Bispecific antibodies can be used also for targeted payload delivery [17]. One example is the tri-Fab bispecific antibody TF2 which is formed by three Fab domain (Figure 1e). Mechanism of action: Two Fab of TF2 can bind the carcinoembryonic antigen (CEA) which is expressed by cancer cells, such as colorectal cancer cells. This antibody can also simultaneously bind and capture the histamine-succinyl-glycine (HSG) peptide-hapten, which can be load with a radionuclide. Based on the type of radionuclide, the targeted tumor cells can be radioimaged and/or therapeutically treated. TF2 does not have any Fc portion, thus it is characterised by a short half-life.

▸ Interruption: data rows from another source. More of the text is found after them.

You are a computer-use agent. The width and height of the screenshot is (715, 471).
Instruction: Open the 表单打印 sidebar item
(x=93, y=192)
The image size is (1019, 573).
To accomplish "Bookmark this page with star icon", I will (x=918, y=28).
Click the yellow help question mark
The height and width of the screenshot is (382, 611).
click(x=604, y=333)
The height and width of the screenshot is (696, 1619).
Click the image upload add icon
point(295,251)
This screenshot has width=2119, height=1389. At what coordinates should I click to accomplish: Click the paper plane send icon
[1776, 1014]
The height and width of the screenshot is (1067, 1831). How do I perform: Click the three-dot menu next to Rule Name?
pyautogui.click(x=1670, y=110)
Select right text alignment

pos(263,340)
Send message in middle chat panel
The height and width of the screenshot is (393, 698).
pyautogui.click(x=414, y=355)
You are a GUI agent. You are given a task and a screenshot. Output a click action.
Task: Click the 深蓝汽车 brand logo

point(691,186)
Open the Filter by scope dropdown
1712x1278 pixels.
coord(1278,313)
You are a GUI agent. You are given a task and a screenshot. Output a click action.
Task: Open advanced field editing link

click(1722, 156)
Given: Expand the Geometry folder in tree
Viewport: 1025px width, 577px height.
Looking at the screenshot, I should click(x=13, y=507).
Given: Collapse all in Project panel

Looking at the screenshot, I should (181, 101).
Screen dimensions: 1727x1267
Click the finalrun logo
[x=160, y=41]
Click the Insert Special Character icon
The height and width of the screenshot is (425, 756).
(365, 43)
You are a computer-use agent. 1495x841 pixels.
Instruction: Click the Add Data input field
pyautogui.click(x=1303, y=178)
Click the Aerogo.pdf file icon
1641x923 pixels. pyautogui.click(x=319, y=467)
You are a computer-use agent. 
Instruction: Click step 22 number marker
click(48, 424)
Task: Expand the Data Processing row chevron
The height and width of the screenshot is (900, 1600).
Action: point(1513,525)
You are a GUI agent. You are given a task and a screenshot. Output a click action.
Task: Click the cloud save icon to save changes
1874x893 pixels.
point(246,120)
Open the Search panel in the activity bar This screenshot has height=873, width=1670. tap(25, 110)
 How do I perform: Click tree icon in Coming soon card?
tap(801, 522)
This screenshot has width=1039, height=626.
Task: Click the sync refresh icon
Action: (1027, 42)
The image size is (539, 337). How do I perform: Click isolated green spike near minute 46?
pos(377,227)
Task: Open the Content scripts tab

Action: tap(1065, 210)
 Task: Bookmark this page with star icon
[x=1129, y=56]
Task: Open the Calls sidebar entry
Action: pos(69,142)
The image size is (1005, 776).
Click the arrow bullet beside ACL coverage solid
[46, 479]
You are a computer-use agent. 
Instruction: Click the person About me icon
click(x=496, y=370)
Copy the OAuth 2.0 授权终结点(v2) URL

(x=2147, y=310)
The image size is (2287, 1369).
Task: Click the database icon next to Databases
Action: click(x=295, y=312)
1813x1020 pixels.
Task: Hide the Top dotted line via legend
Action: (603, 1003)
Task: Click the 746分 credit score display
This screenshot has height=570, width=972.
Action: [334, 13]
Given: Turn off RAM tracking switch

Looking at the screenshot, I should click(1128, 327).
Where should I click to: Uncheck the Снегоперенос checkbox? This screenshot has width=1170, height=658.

One approach to increase the effect of immunotherapies is to engage T-cells. In this regard, bispecific antibodies (see above) have shown to be effective in both targeting cancer cells and activating T cell receptor signalling. A natural evolution of bispecific antibodies has been the introduction of trispecific antibodies, which are able to interact with three different antigens. They find main application for cancer therapy [18] and for the treatment of infectious diseases, such as HIV [19]. Nowadays, there are no trispecific antibodies in clinical trials but recent pre-clinical studies have shown new hopes for the treatment of multiple myeloma. Wu et al recently reported an example of trispecific antibody for cancer immunotherapy [20]. In particular, the group engineered a single antibody able to recognise CD38 on cancer cells (i.e. myeloma cells) and CD3/CD28 on T cells (Figure 1f). CD3 is part of the T cell receptor (TCR) complex, and its binding has a double function: i) the direct binding of the antibody induce the T-cell stimulation by cytokines release; ii) its act as a hook for the antibody, which can drive the T-cell directly to the tumor cells. The addition of CD28 was introduced to activate a secondary signal to support the T cell survival which act against the tumor cells, and contemporary reduce a non-specific cytokine release (i.e., cytokine release syndrome which is a side effect of CAR T cells and T cell engager therapy). The study has proved the efficacy of the antibody against different myeloma cell lines in vitro, showing stronger killing activity compared to the commercial anti-CD38 daratumumab. However, some side effects have been reported in monkeys, where intravenously injection was less tolerated than subcutaneous one. The main side effect was related to the transient cytokines release after its injection. This drawback was already reported in the CAR-T cell therapy, except that trispecific therapy can be stopped anytime in case of side effects while CAR-T cells is not. In particular, the main improvement was done with peculiar linkers which allowed the right arm orientation and binding ability [21].